Set problem -> Give the lines of this listing as a numbered list, leaving out blank lines and pictures.
<<<<
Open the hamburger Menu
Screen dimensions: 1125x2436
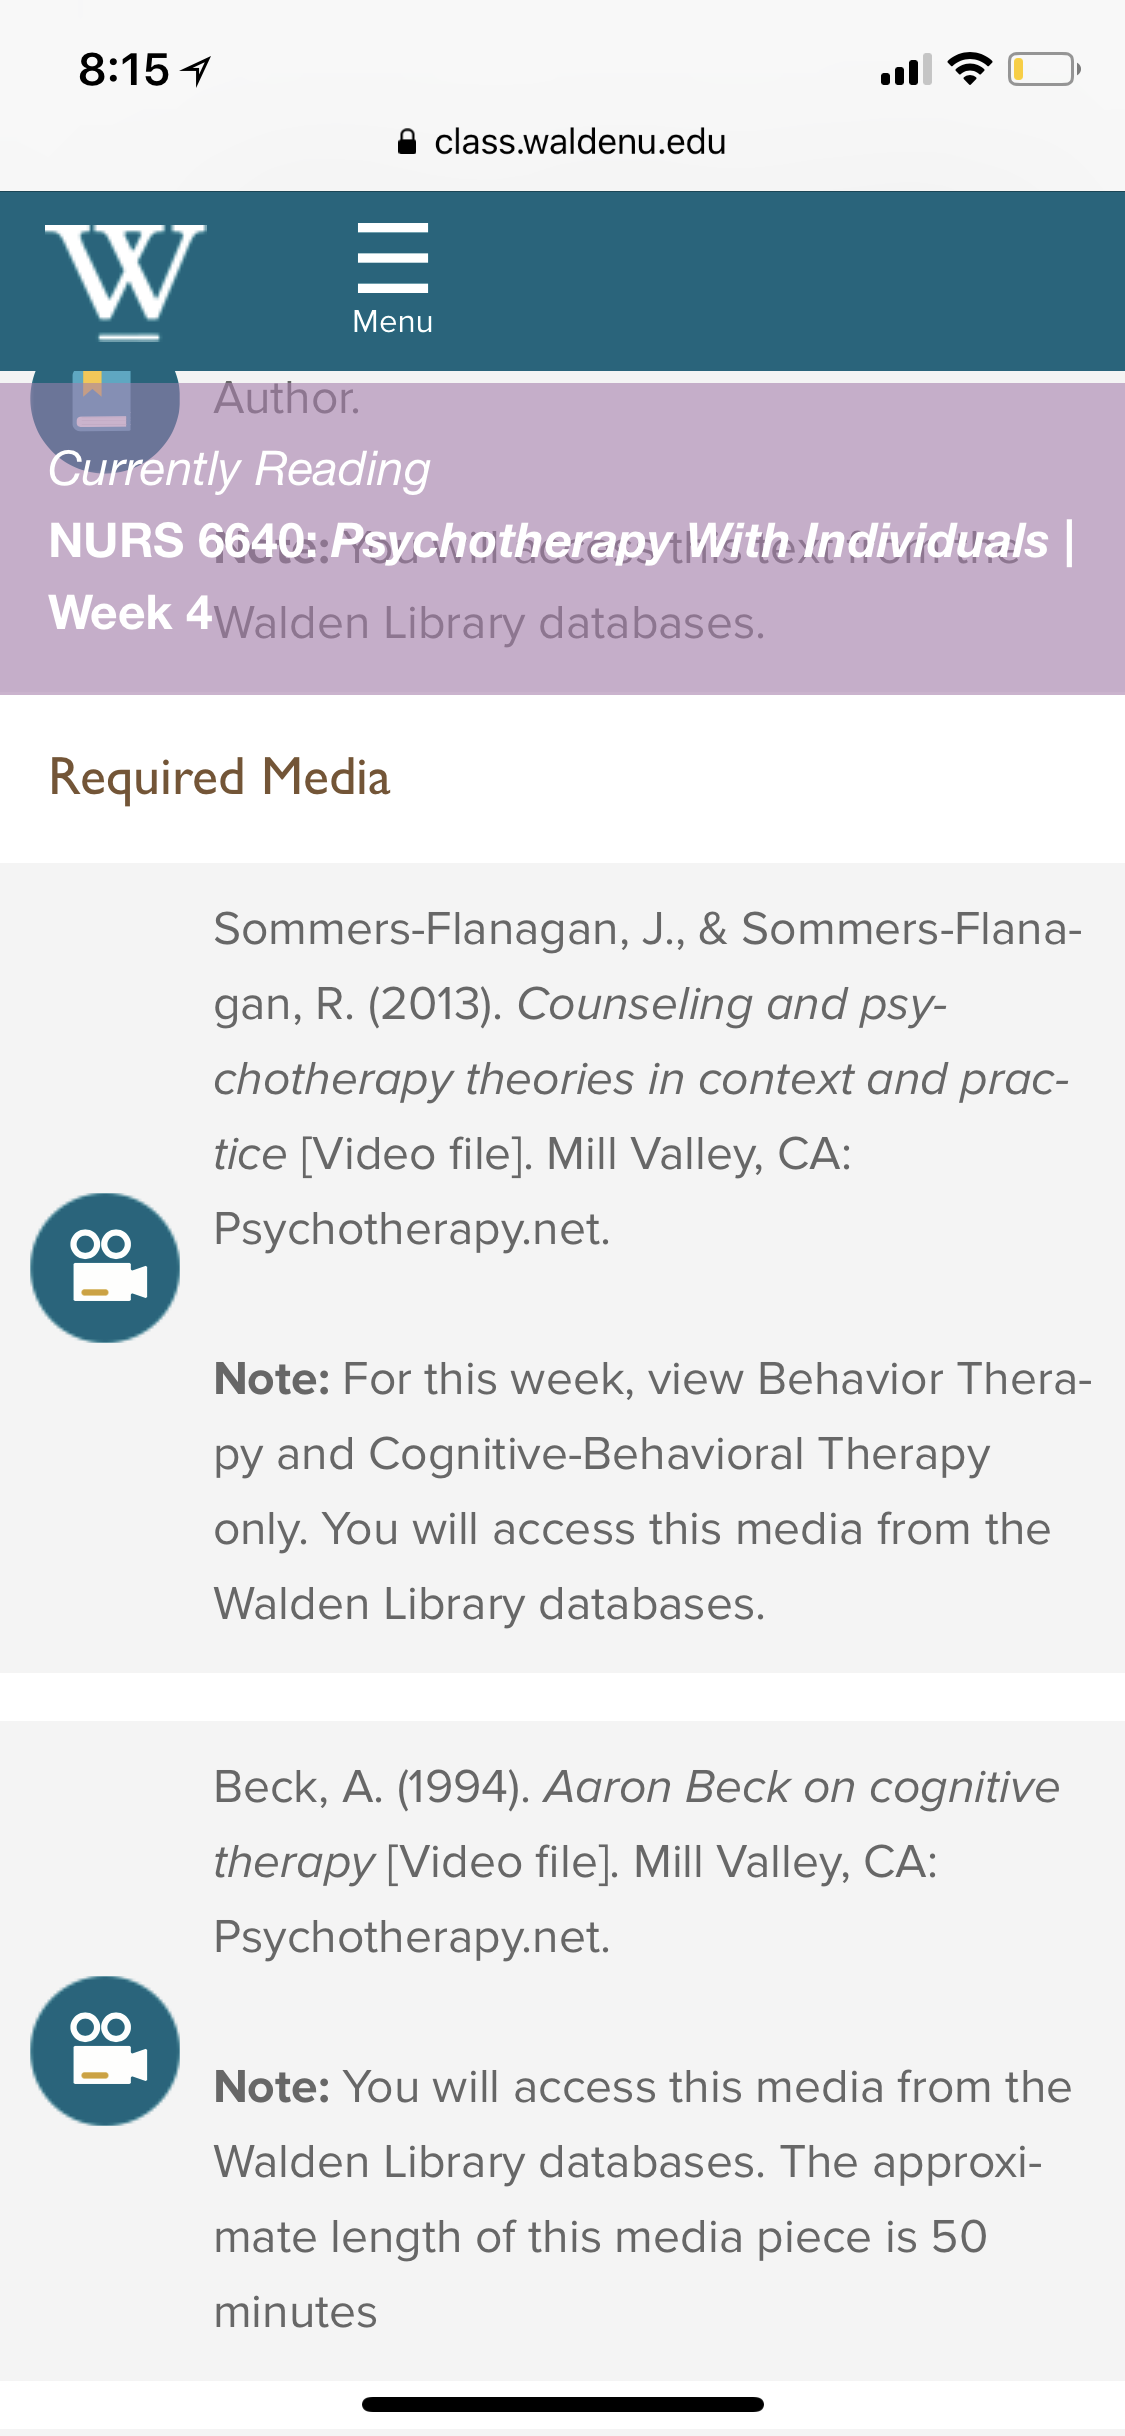coord(393,279)

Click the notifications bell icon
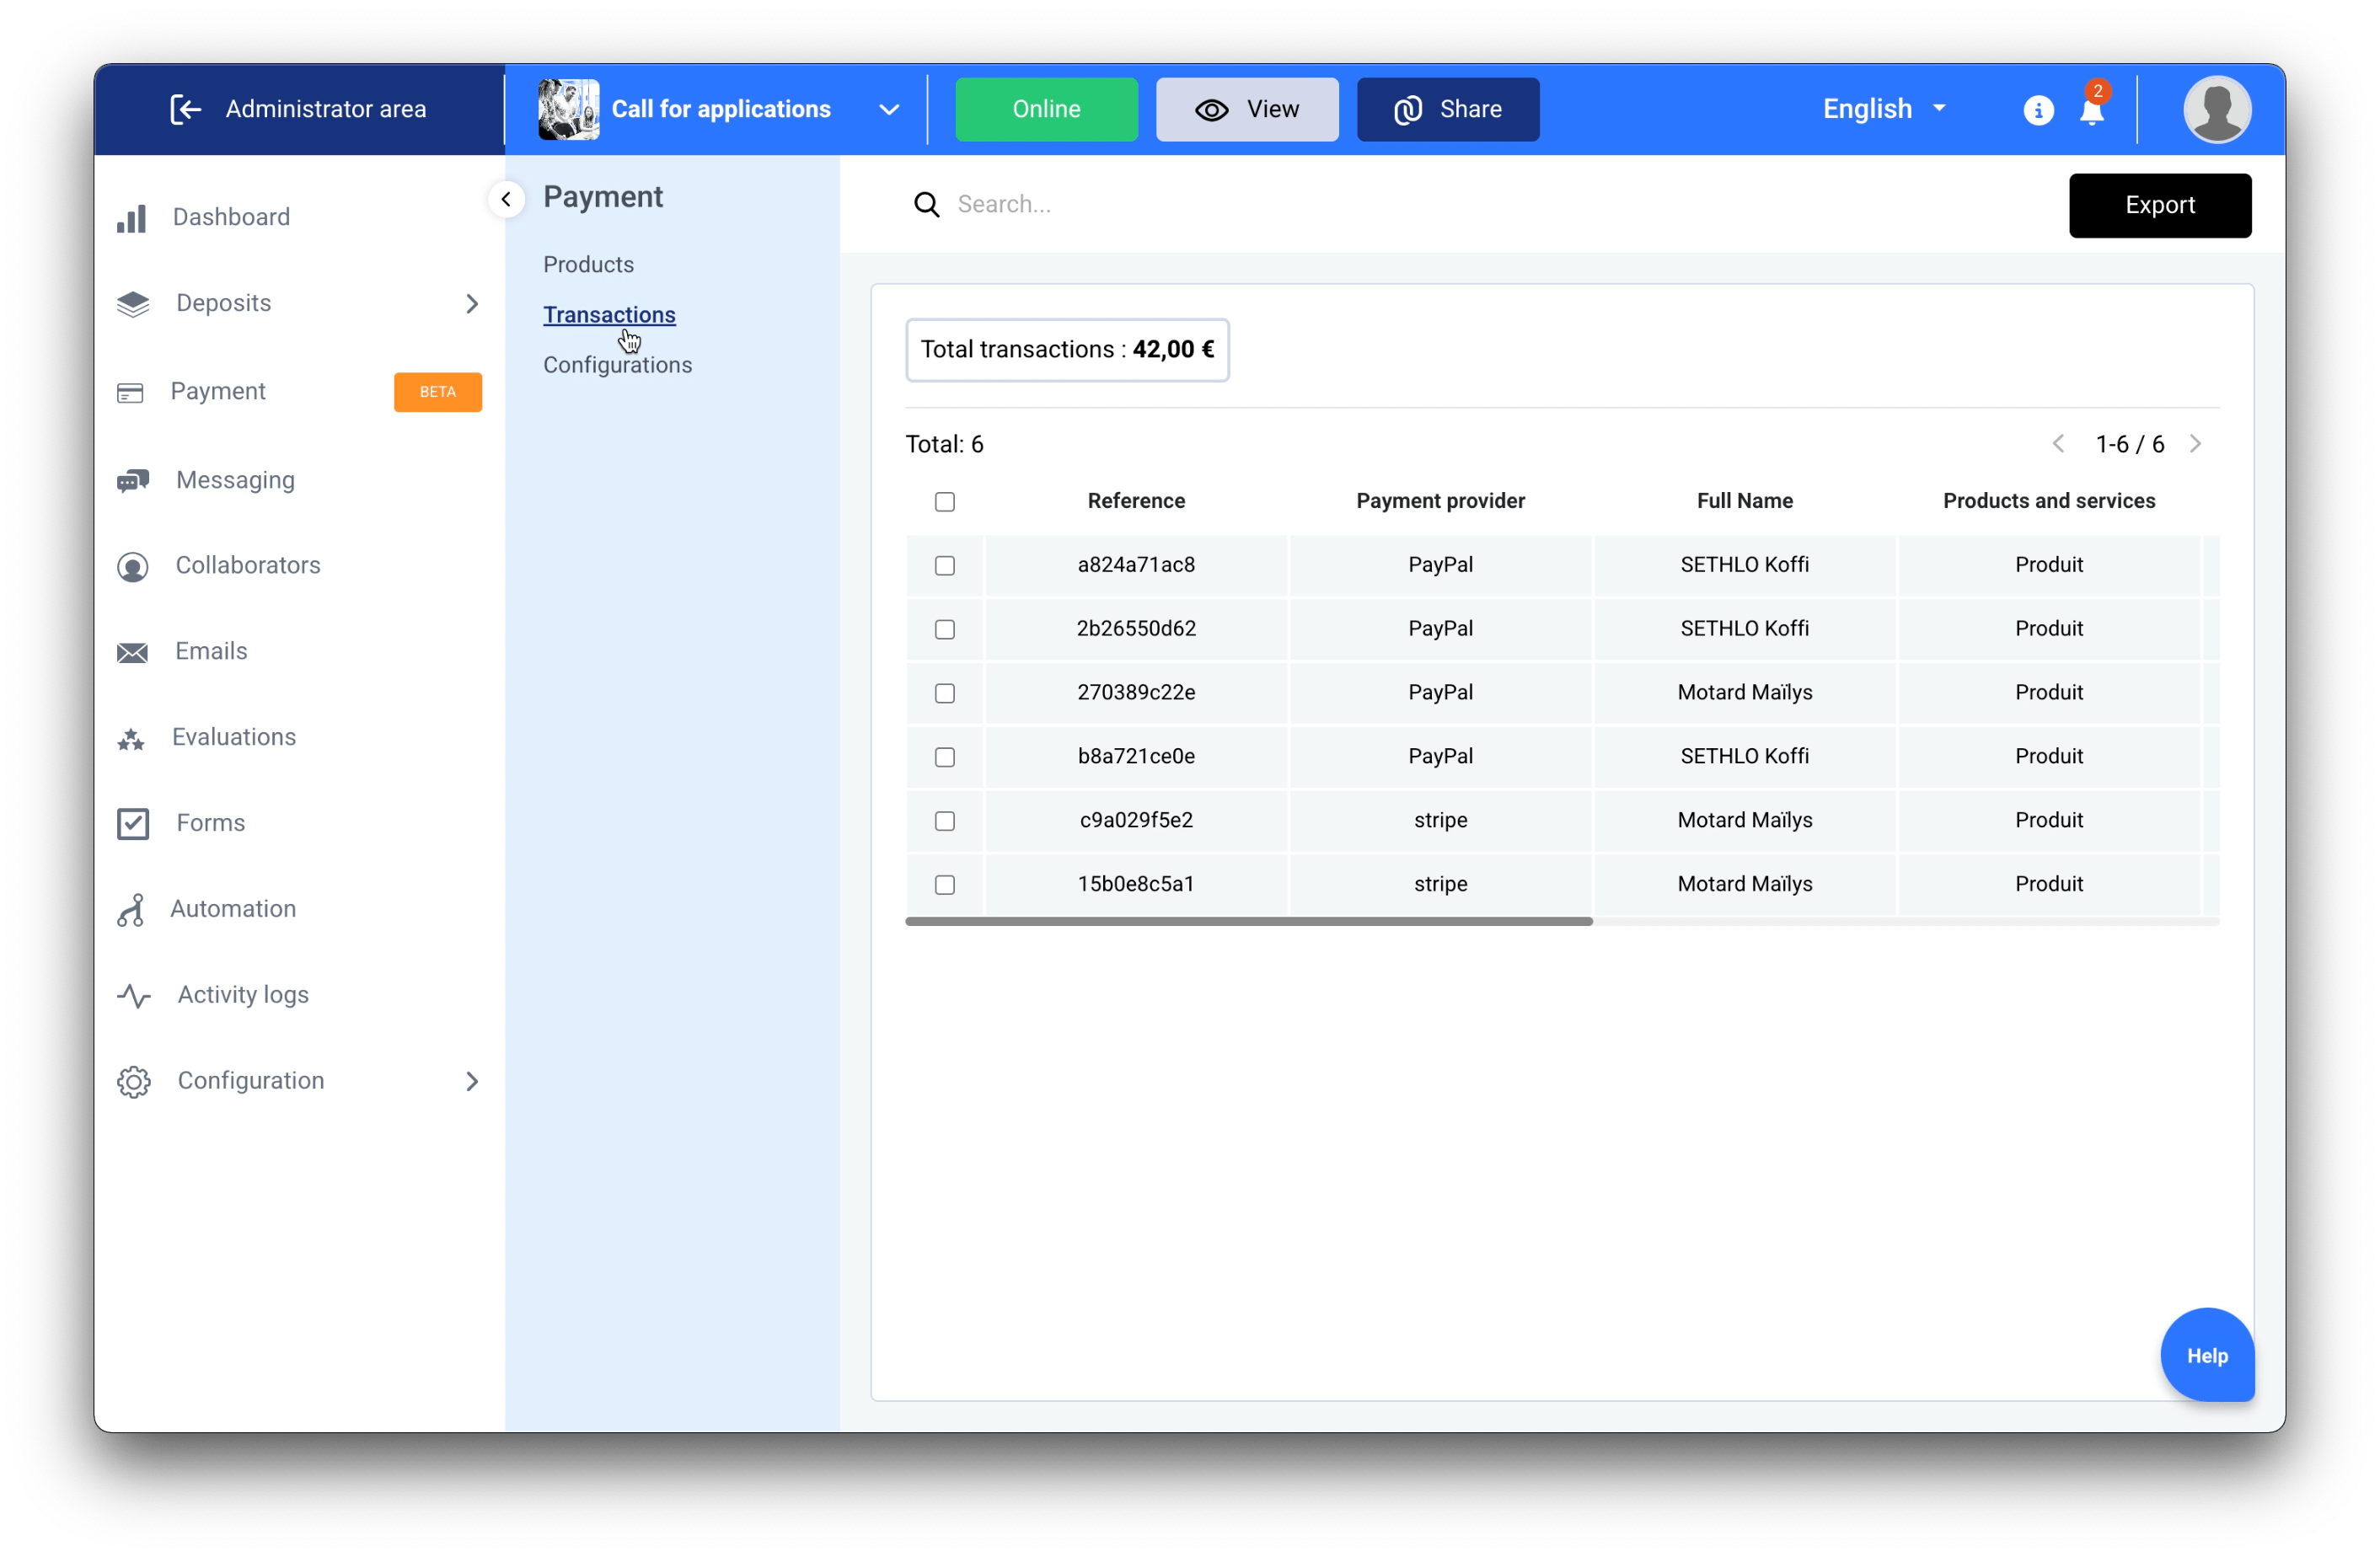click(2092, 110)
>>>>
Solution ->
1. Open the hamburger Menu
2. Screen dimensions: 1125x2436
3. coord(393,279)
4. Click the notifications bell icon
5. click(2092, 110)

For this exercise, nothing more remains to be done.